Promoting the internal candidate has happened before at ECMC and Kaleida Health. Cleland served as interim CEO for 13 months before he was named the hospital’s CEO. He replaced Jody L. Lomeo when Lomeo left ECMC to take over as president and CEO of Kaleida Health. Lomeo first held those positions on an interim basis for nearly three months.
ECMC’s board soured on Cleland’s service as CEO after just five months. The board initially fired Cleland for cause but then, 1½ weeks later, entered settlement talks with Cleland and his attorney, leading to the $1.2 million payout in late December. Asked at this week’s editorial board meeting why the hospital board changed course so abruptly, Hogan said it was to avoid the likelihood of costly litigation.

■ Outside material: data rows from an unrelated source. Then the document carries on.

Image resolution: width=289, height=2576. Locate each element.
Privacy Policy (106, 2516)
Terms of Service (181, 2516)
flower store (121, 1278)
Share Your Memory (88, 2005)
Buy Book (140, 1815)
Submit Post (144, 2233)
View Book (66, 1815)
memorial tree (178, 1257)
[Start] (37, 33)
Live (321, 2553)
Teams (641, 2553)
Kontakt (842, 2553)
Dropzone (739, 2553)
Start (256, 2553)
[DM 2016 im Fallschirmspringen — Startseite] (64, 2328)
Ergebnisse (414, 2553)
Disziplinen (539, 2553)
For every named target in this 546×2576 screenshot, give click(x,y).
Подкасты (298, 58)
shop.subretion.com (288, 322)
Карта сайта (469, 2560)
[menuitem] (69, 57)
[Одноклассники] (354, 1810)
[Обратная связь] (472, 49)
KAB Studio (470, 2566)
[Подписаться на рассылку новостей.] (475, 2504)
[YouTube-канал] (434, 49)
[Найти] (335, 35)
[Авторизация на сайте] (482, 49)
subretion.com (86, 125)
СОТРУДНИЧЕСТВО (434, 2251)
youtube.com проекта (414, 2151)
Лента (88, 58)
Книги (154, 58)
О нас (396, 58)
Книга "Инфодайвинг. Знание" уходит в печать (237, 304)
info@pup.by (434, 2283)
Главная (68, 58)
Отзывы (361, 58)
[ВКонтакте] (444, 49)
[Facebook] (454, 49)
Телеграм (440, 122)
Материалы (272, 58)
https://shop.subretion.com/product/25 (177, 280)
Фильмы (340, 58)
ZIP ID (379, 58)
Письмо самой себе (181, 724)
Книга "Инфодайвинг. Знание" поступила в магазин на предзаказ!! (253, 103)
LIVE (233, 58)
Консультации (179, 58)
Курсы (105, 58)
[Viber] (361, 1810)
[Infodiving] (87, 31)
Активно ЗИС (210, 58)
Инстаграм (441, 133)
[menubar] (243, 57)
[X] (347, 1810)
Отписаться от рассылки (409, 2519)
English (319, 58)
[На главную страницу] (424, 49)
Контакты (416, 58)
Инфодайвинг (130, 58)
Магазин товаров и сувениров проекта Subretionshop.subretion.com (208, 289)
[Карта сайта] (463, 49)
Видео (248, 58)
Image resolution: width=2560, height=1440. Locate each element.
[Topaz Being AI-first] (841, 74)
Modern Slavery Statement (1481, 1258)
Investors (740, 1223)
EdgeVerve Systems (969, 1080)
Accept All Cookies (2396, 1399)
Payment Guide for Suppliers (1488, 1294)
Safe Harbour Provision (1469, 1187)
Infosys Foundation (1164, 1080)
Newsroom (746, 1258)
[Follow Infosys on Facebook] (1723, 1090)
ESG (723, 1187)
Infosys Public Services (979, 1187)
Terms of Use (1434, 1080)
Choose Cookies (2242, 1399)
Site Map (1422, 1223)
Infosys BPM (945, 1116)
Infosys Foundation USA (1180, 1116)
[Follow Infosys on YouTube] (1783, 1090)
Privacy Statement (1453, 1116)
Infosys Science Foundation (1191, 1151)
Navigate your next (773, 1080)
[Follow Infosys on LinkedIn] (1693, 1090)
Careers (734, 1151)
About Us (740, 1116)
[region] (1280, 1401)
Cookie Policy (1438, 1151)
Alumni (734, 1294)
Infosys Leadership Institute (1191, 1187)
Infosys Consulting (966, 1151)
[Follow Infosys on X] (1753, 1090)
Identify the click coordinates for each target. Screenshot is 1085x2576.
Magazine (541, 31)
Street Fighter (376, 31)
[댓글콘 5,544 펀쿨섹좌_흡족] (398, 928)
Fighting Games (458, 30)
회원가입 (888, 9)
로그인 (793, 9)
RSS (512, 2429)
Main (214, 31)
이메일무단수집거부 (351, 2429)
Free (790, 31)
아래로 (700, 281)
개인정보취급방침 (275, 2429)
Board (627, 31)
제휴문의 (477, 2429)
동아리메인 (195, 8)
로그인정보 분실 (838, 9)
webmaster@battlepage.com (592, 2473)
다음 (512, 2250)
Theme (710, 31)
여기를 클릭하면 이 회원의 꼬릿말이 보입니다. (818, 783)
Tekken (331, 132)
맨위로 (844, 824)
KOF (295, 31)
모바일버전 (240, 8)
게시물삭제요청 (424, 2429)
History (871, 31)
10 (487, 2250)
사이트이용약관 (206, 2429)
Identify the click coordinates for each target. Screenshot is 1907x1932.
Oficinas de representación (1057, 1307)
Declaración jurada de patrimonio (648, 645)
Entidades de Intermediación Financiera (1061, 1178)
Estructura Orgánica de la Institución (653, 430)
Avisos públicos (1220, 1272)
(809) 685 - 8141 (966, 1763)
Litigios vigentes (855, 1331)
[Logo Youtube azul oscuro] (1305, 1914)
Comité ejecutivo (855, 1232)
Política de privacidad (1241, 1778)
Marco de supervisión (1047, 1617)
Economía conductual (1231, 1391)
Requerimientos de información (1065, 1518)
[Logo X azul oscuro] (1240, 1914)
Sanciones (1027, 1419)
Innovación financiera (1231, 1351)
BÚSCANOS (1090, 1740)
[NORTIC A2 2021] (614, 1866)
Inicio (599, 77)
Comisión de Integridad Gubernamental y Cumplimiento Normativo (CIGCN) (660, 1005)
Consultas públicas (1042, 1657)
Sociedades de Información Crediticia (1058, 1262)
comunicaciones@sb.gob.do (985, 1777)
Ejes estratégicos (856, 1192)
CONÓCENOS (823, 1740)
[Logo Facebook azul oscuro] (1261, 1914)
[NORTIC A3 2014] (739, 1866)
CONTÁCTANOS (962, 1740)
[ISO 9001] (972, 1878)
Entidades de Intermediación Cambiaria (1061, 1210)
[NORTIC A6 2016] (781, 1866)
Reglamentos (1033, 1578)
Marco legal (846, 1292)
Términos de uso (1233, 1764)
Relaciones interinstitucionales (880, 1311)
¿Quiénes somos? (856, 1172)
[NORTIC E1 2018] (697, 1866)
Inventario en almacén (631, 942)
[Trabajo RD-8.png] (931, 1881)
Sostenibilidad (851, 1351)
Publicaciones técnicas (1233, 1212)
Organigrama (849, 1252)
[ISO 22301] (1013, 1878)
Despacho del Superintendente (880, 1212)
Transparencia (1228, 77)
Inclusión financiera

“It was a very difficult situation. There was a unanimous view among the 15 board members, comprised of citizen volunteers who take their fiduciary responsibility to the community very seriously, that they needed to take swift action to terminate two executives, and they did,” Hogan said.
Critics say the board acted irresponsibly to fire Cleland, for no justifiable reason, and say it brought to the surface the dysfunction that has racked the panel in recent months.
“My reaction to the criticism of the board is that it was coming from folks who hadn’t sat in a board meeting,” Hogan said.
He also defended the board’s months-long silence — since releasing a statement the day the firing was announced — on Cleland’s ouster. ECMC is a public benefit corporation with a $542 million annual budget, but Hogan said the settlement agreement with Cleland prohibits the board from further discussing the case.
This is in contrast with Kaleida Health, which held a news conference with Gioia, the Great Lakes Health board chair, and John Koelmel, the Kaleida Health board chair, the same day the board announced the ouster of James Kaskie as CEO.
Hogan said the situations were different because of the threat of litigation in ECMC’s case.
“I don’t think it’s a fair analogy,” Hogan said. “I would love to discuss it further with you, I just don’t think I can.”
As for the effect of Cleland’s settlement, and Hoffman’s $350,000 severance, on the hospital’s bottom line, Quatroche said it is minimal.
The officials also sought to portray the hospital as moving forward in spite of the upheaval of the past two months.
They pointed to data showing ECMC recently concluded a banner year for operating room procedures, both inpatient and outpatient, which rose by 21 percent between 2010 and 2015, and for total discharges, which rose by 22 percent between 2010 and 2015.
“The institution is bigger than one or two people,” said Quatroche, who included himself in that description.